- [EXERCISE BRIEF]: Print every line of the data word for word.

- [DATA]:
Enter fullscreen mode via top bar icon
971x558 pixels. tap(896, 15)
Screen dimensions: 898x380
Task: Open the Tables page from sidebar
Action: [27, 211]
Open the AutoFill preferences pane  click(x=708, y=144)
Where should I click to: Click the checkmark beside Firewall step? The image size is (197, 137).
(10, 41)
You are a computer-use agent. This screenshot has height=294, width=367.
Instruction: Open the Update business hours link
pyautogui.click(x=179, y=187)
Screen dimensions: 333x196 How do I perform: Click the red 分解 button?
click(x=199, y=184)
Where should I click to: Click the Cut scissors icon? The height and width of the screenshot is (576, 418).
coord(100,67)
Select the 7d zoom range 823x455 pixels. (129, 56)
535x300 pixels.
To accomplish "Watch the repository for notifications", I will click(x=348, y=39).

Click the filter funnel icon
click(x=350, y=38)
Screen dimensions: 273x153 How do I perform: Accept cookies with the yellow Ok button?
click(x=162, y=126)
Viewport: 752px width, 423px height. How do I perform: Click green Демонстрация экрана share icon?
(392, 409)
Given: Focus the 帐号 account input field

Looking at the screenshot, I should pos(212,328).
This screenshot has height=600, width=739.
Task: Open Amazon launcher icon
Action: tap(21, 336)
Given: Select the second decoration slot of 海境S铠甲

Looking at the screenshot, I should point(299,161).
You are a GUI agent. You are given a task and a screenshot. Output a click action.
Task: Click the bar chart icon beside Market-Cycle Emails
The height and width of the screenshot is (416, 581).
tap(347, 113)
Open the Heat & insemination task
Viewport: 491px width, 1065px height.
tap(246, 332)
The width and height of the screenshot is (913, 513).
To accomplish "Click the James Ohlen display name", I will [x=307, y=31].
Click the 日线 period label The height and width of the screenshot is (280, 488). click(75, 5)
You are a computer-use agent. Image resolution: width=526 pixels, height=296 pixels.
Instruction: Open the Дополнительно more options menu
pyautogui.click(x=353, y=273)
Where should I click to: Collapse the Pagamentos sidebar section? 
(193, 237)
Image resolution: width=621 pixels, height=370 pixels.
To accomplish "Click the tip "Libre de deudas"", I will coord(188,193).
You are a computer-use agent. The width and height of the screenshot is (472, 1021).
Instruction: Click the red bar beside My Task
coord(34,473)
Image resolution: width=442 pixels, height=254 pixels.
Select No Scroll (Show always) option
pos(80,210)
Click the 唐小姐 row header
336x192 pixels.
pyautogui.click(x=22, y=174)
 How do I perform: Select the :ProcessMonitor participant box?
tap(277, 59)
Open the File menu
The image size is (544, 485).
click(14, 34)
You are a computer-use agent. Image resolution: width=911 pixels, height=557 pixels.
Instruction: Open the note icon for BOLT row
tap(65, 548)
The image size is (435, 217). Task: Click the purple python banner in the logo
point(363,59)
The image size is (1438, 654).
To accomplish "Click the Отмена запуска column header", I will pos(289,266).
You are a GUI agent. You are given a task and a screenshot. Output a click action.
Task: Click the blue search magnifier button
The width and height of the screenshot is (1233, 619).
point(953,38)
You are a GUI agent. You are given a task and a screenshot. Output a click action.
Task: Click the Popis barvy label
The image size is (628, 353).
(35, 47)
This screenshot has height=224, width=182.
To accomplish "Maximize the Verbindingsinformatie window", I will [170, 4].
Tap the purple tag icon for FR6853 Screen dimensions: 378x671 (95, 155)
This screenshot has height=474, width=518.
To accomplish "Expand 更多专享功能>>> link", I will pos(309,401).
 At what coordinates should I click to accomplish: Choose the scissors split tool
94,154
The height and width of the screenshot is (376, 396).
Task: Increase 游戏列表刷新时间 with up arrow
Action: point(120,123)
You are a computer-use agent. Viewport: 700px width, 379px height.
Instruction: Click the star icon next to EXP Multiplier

- [TASK RESPONSE]:
Enter fullscreen mode via top bar icon
971x558 pixels. tap(896, 15)
Screen dimensions: 898x380
Task: Open the Tables page from sidebar
Action: [27, 211]
Open the AutoFill preferences pane  click(x=708, y=144)
Where should I click to: Click the checkmark beside Firewall step? The image size is (197, 137).
(10, 41)
You are a computer-use agent. This screenshot has height=294, width=367.
Instruction: Open the Update business hours link
pyautogui.click(x=179, y=187)
Screen dimensions: 333x196 How do I perform: Click the red 分解 button?
click(x=199, y=184)
Where should I click to: Click the Cut scissors icon? The height and width of the screenshot is (576, 418).
coord(100,67)
Select the 7d zoom range 823x455 pixels. (129, 56)
535x300 pixels.
To accomplish "Watch the repository for notifications", I will click(x=348, y=39).

Click the filter funnel icon
click(x=350, y=38)
Screen dimensions: 273x153 How do I perform: Accept cookies with the yellow Ok button?
click(x=162, y=126)
Viewport: 752px width, 423px height. How do I perform: Click green Демонстрация экрана share icon?
(392, 409)
Given: Focus the 帐号 account input field

Looking at the screenshot, I should pos(212,328).
This screenshot has height=600, width=739.
Task: Open Amazon launcher icon
Action: tap(21, 336)
Given: Select the second decoration slot of 海境S铠甲

Looking at the screenshot, I should point(299,161).
You are a GUI agent. You are given a task and a screenshot. Output a click action.
Task: Click the bar chart icon beside Market-Cycle Emails
The height and width of the screenshot is (416, 581).
tap(347, 113)
Open the Heat & insemination task
Viewport: 491px width, 1065px height.
tap(246, 332)
The width and height of the screenshot is (913, 513).
To accomplish "Click the James Ohlen display name", I will [x=307, y=31].
Click the 日线 period label The height and width of the screenshot is (280, 488). click(75, 5)
You are a computer-use agent. Image resolution: width=526 pixels, height=296 pixels.
Instruction: Open the Дополнительно more options menu
pyautogui.click(x=353, y=273)
Where should I click to: Collapse the Pagamentos sidebar section? 
(193, 237)
Image resolution: width=621 pixels, height=370 pixels.
To accomplish "Click the tip "Libre de deudas"", I will coord(188,193).
You are a computer-use agent. The width and height of the screenshot is (472, 1021).
Instruction: Click the red bar beside My Task
coord(34,473)
Image resolution: width=442 pixels, height=254 pixels.
Select No Scroll (Show always) option
pos(80,210)
Click the 唐小姐 row header
336x192 pixels.
pyautogui.click(x=22, y=174)
 How do I perform: Select the :ProcessMonitor participant box?
tap(277, 59)
Open the File menu
The image size is (544, 485).
click(14, 34)
You are a computer-use agent. Image resolution: width=911 pixels, height=557 pixels.
Instruction: Open the note icon for BOLT row
tap(65, 548)
The image size is (435, 217). Task: Click the purple python banner in the logo
point(363,59)
The image size is (1438, 654).
To accomplish "Click the Отмена запуска column header", I will pos(289,266).
You are a GUI agent. You are given a task and a screenshot. Output a click action.
Task: Click the blue search magnifier button
The width and height of the screenshot is (1233, 619).
point(953,38)
You are a GUI agent. You are given a task and a screenshot. Output a click action.
Task: Click the Popis barvy label
The image size is (628, 353).
(35, 47)
This screenshot has height=224, width=182.
To accomplish "Maximize the Verbindingsinformatie window", I will [170, 4].
Tap the purple tag icon for FR6853 Screen dimensions: 378x671 (95, 155)
This screenshot has height=474, width=518.
To accomplish "Expand 更多专享功能>>> link", I will pos(309,401).
 At what coordinates should I click to accomplish: Choose the scissors split tool
94,154
The height and width of the screenshot is (376, 396).
Task: Increase 游戏列表刷新时间 with up arrow
Action: point(120,123)
You are a computer-use agent. Viewport: 700px width, 379px height.
Instruction: Click the star icon next to EXP Multiplier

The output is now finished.